Most of the clients I work with have people who ‘QuickBooks is their life, well work life that is’; they do QuickBooks, and not much else most of their day. They process invoices, they receive payments; they order inventory and receive it, they pay payroll and payroll taxes, and they write checks and pay bills. Sometimes multiple people are doing some or all of those things. What they need is a computer that provides them with the fastest and most reliable access to their QuickBooks data stored on a QuickBooks ‘server’ that can streamline the disk read/write process and make use of RAM Cache to the extent that it facilitates the most efficient response to user queries of the QuickBooks database.

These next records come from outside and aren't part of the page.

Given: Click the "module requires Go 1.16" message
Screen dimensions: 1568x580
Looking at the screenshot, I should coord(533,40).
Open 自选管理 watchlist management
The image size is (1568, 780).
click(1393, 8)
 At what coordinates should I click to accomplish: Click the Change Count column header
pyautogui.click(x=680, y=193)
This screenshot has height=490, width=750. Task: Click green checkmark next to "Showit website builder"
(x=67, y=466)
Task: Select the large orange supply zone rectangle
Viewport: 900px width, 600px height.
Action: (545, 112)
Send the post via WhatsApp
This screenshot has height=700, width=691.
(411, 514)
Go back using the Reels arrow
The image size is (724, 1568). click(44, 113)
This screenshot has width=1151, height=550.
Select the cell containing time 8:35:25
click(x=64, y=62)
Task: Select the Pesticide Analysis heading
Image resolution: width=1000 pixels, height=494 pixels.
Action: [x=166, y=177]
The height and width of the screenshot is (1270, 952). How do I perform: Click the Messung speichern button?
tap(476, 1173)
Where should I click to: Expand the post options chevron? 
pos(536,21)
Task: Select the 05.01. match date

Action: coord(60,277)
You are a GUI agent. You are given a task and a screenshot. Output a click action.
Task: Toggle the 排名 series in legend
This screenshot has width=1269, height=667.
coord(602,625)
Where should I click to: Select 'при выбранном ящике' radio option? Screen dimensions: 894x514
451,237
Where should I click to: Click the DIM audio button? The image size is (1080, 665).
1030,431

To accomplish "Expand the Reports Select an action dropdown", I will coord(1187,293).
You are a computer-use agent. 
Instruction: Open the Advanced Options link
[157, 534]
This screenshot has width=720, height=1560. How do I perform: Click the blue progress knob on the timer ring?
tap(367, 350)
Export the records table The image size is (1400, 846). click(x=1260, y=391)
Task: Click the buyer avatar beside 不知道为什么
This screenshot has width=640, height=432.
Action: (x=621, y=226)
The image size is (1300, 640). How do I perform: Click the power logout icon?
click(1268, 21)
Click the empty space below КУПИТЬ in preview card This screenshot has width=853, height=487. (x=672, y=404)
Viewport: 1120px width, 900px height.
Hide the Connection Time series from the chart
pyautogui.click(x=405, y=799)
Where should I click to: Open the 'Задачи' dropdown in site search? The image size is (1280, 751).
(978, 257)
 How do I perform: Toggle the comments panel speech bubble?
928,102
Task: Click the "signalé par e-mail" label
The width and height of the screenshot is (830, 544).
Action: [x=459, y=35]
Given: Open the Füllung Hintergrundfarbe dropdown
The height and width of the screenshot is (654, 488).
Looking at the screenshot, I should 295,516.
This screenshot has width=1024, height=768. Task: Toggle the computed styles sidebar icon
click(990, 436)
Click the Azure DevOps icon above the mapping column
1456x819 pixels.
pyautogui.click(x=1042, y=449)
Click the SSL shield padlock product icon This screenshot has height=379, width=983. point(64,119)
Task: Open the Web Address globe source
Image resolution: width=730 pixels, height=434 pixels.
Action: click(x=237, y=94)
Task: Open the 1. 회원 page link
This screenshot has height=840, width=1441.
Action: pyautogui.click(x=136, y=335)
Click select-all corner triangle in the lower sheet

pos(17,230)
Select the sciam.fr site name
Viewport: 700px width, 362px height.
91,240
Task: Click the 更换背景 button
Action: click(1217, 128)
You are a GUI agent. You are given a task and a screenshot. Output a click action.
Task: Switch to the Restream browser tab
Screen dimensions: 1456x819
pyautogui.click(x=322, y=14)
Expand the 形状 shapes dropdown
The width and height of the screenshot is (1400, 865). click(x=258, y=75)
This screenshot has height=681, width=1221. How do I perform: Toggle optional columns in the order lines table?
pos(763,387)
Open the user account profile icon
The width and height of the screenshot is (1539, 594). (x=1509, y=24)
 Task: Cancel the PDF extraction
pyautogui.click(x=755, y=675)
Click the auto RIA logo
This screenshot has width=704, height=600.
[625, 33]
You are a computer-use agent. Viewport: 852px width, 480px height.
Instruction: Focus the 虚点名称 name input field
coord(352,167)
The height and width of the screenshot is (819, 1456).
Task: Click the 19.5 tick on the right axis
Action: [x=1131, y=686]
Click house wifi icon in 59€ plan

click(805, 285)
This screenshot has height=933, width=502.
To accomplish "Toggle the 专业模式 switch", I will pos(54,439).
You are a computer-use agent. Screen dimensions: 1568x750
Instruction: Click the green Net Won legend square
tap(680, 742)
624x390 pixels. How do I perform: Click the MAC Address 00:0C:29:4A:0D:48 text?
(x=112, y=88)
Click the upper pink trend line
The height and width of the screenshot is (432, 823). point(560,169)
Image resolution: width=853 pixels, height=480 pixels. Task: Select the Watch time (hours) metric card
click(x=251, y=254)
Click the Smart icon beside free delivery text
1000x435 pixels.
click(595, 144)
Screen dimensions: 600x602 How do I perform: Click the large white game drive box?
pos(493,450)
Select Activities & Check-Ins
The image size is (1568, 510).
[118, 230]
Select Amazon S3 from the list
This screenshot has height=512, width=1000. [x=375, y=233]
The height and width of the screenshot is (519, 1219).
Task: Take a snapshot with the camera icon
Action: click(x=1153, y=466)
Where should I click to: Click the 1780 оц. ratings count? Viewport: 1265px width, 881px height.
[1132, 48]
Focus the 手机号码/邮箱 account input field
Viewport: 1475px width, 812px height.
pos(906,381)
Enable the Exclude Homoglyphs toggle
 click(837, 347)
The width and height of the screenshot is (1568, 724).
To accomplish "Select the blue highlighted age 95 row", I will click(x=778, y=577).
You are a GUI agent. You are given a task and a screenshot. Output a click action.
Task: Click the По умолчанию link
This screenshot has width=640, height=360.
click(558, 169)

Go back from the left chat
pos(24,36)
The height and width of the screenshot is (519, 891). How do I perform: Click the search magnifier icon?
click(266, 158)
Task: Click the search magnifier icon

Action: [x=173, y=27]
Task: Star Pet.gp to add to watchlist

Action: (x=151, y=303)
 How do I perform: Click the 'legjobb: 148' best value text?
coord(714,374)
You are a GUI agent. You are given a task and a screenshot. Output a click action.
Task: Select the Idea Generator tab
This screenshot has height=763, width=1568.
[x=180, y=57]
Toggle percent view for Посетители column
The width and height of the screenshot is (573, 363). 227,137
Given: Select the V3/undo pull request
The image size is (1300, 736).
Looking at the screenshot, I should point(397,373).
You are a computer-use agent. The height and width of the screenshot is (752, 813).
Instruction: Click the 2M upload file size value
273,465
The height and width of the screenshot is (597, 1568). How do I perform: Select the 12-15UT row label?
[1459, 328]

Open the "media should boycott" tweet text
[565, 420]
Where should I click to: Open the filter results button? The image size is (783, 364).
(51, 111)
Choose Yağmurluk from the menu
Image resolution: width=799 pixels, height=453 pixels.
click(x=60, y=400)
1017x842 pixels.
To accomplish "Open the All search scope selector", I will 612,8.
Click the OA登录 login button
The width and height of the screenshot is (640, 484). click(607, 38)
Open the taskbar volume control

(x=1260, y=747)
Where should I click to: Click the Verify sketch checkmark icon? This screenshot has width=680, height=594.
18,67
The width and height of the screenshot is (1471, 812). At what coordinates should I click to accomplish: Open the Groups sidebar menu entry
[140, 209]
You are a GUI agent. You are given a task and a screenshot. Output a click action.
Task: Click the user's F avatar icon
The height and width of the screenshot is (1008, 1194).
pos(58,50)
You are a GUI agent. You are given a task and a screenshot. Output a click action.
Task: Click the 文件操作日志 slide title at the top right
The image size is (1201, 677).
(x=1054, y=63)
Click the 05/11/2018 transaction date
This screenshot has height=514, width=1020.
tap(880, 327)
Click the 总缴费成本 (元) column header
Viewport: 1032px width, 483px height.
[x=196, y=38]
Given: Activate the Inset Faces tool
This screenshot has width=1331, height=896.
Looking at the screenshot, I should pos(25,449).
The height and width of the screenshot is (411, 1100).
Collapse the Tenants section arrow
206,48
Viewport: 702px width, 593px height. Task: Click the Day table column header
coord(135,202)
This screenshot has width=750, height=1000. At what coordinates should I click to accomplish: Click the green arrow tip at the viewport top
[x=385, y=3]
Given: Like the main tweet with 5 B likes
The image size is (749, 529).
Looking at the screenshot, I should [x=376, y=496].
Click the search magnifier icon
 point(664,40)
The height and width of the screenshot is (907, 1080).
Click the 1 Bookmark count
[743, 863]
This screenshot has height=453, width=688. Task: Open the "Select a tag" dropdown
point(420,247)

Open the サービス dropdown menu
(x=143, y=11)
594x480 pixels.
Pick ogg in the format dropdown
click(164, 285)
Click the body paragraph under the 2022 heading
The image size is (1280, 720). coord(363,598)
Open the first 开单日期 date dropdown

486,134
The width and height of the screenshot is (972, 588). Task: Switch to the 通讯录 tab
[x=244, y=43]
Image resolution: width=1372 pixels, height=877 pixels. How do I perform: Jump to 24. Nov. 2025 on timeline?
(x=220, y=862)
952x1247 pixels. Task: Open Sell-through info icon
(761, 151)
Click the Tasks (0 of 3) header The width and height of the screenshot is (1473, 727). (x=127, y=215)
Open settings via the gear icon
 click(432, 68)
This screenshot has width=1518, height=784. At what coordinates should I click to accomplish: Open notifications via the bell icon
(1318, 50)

Most QuickBooks users don’t need to plot celestial navigation courses, or examine how many decimal places they can force their computer to calculate a ‘quidium of nonsense.’ They just want QuickBooks to perform efficiently.
Spend your ‘dollar resources’ wisely, and get the most QuickBooks-valued ‘computer resources’ your resources can buy, that’s a big way to improve QuickBooks performance.